Archbishop Sheen on the battle of prayer
Priests have a sacred duty to pray the liturgy of the hours every day, as promised during their ordination. Yet some priests can find it difficult to engage with this practice of prayer, especially amid the demands of ministry and parish life.
In one of his classic works, The Priest Is Not His Own, the Venerable Archbishop Fulton Sheen offered insight into this struggle to pray the divine office.
The breviary is not a personal prayer; it is an official prayer and therefore it is weighted down ‘with the burden of the Churches.’
Recasting the battle of the breviary, so to speak, in these terms may help:
Maybe the breviary was meant to be difficult for the average priest. Could it not be a wrestling with God, like that of Jacob (Gen. 33:24)? If we learn to see it in this light, it may still be a constant struggle, but it will fall into the category of incessant and prolonged intercession.

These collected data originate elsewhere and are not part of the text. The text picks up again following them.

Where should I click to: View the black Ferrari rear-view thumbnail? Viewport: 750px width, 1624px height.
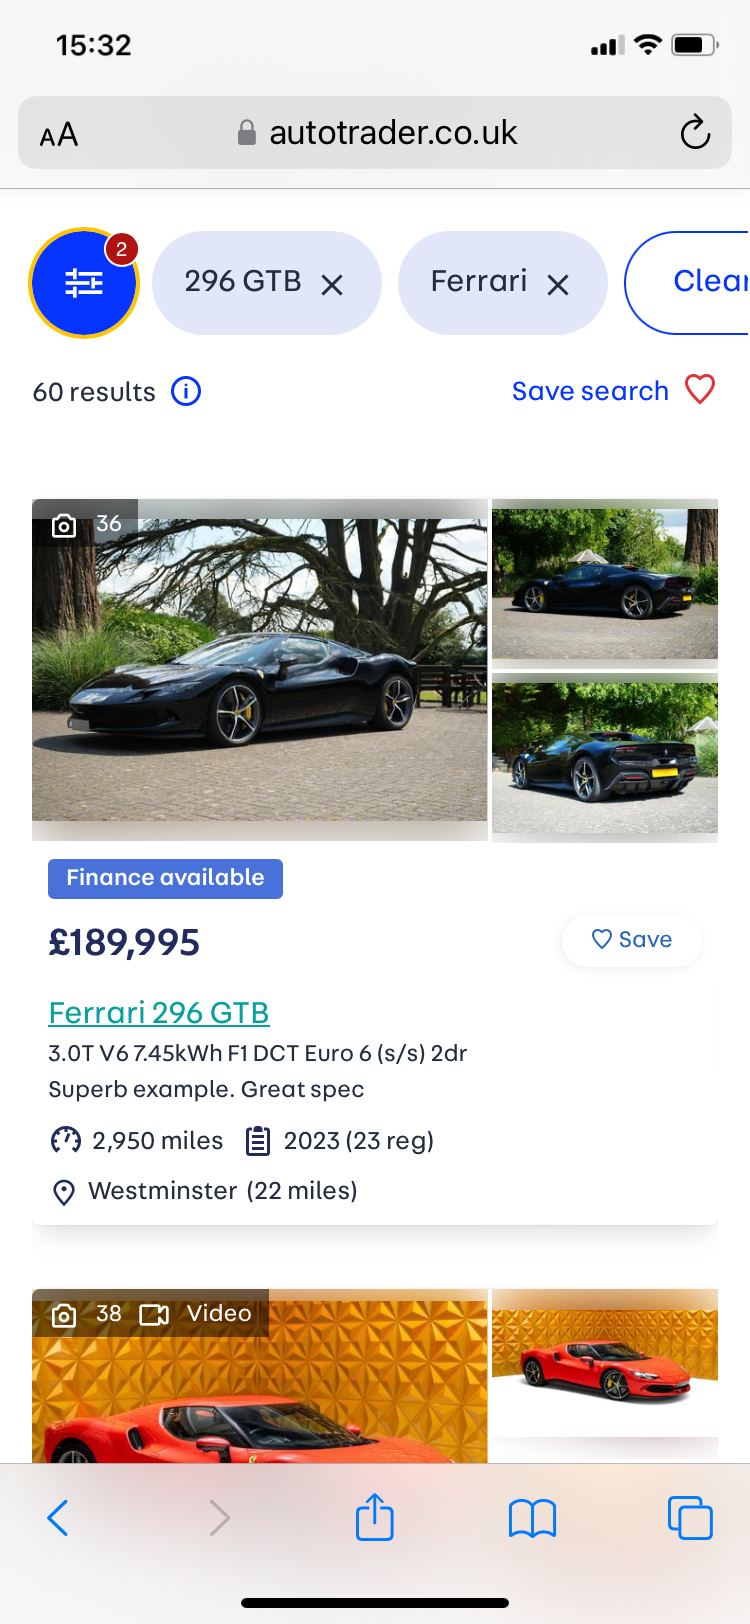point(605,757)
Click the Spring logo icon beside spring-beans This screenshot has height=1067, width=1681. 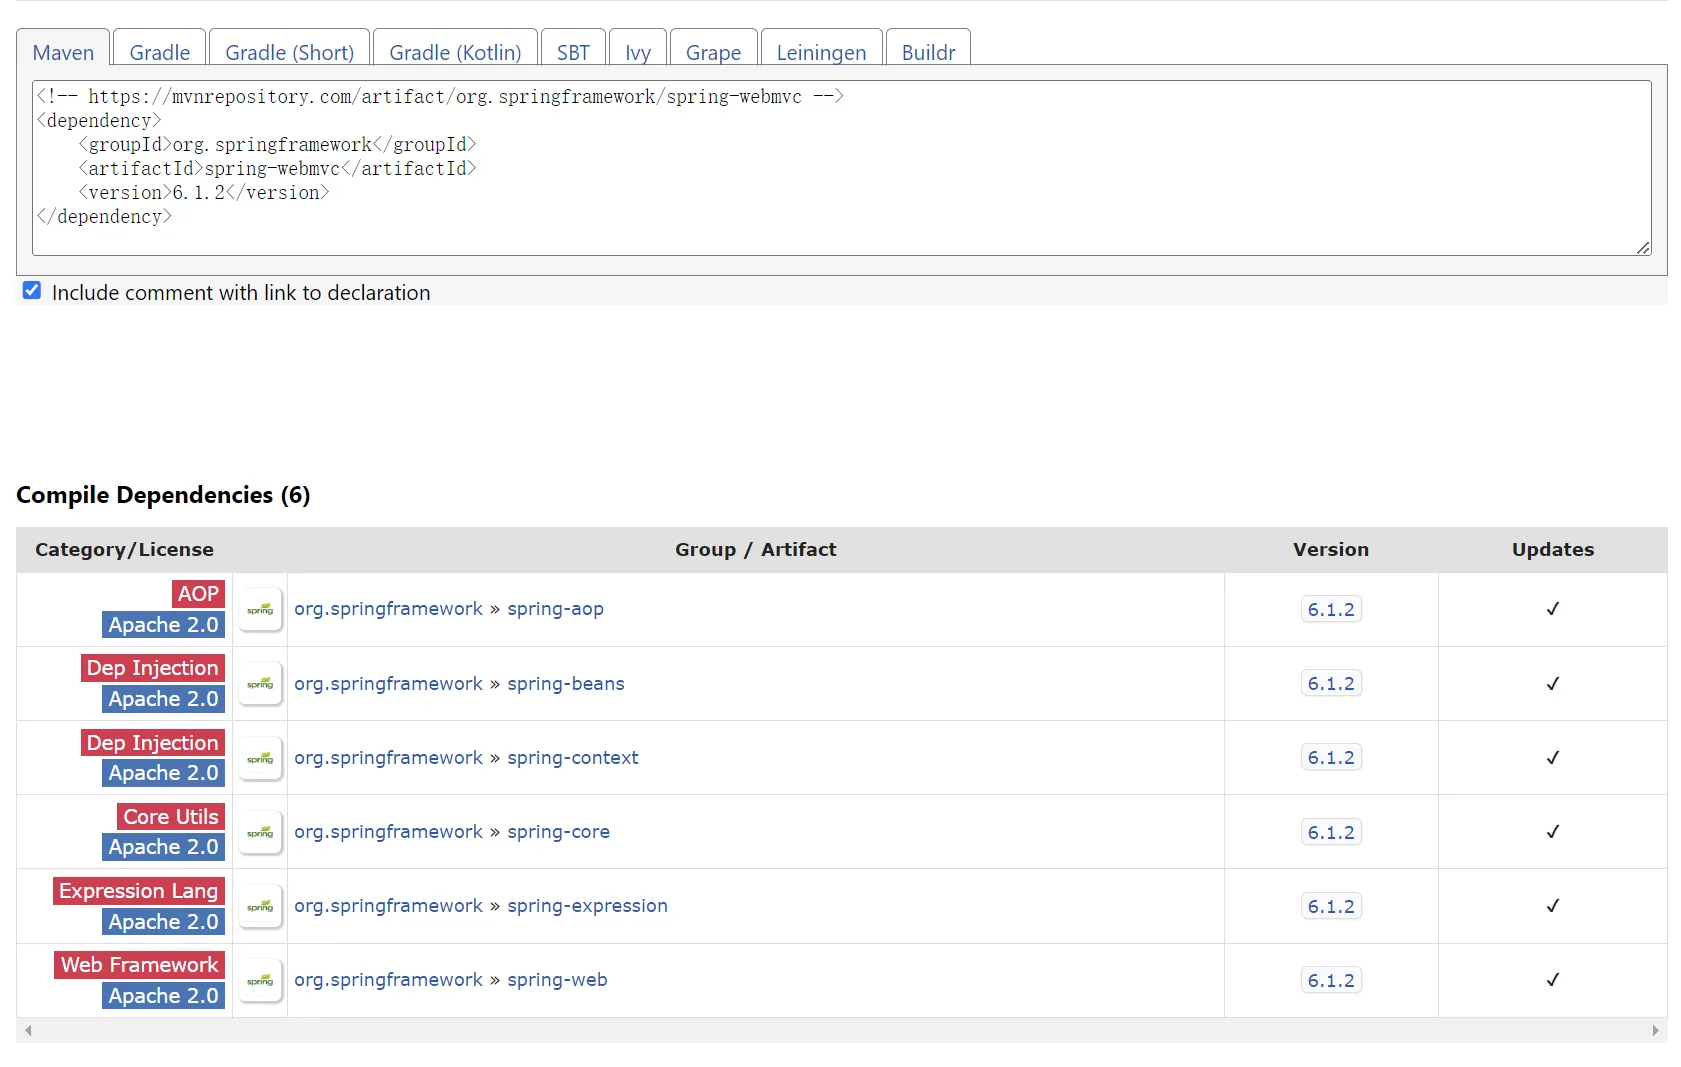tap(260, 684)
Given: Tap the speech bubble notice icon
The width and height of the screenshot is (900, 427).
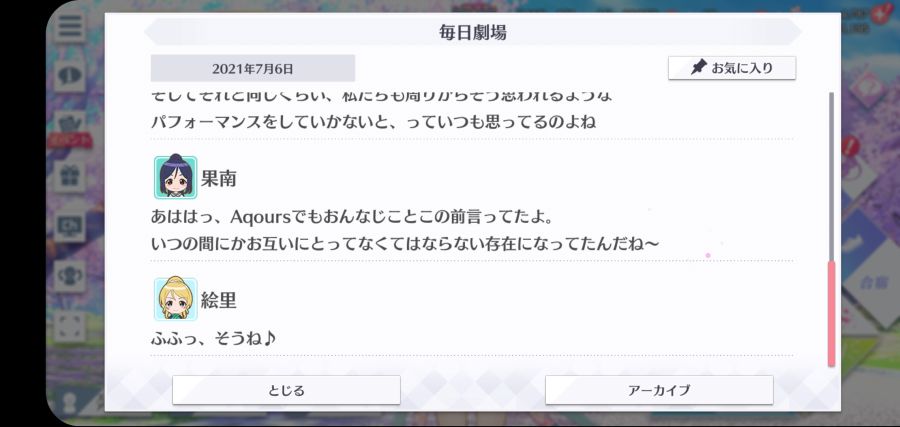Looking at the screenshot, I should [70, 75].
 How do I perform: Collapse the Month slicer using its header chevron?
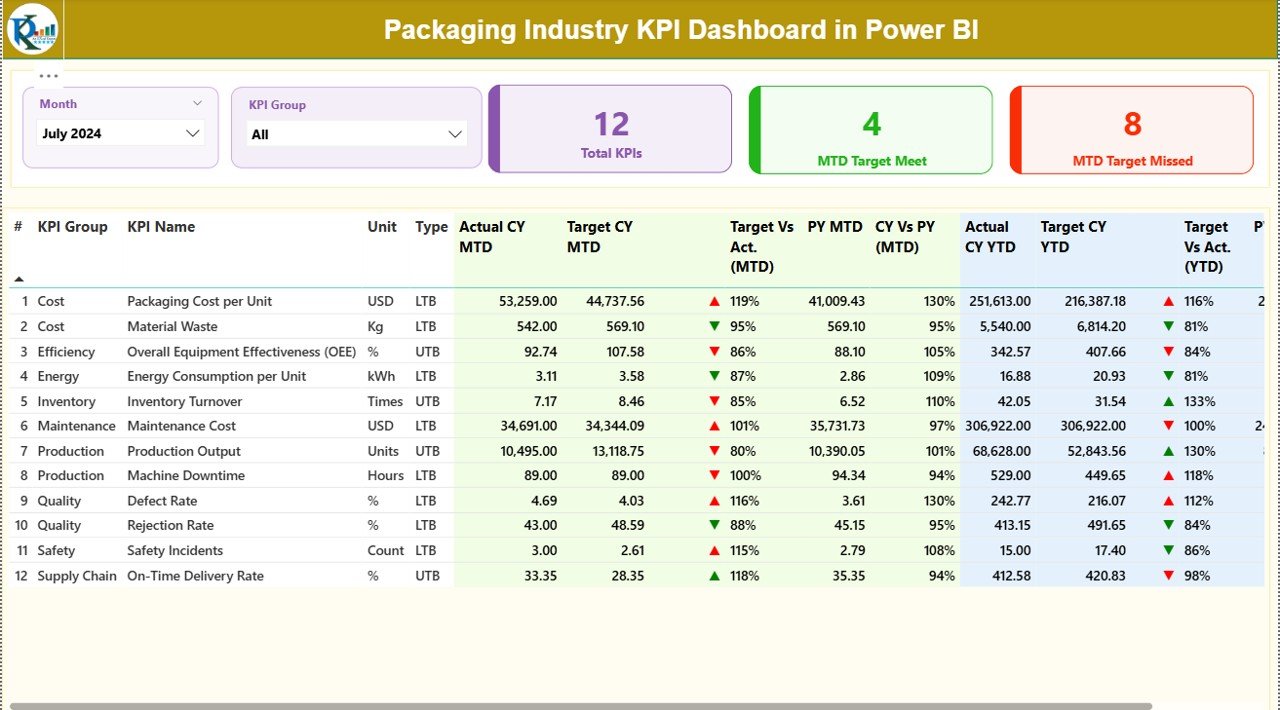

We pray it then as Our Lord prayed in the garden…
May not the breviary also be difficult because in it we gather up not only all the intentions of the Church, but also the unpraying…
When we pick up the breviary, we pick up [billions] of unbelievers, fallen-away Catholics, the burden of the Churches throughout the world.
If the breviary be approached as a work, as a wrestling with God, as an intercession on the cross, as something intended to bring us not consolation but struggle, we shall eventually learn to enjoy the battle and turn it to the glory of God.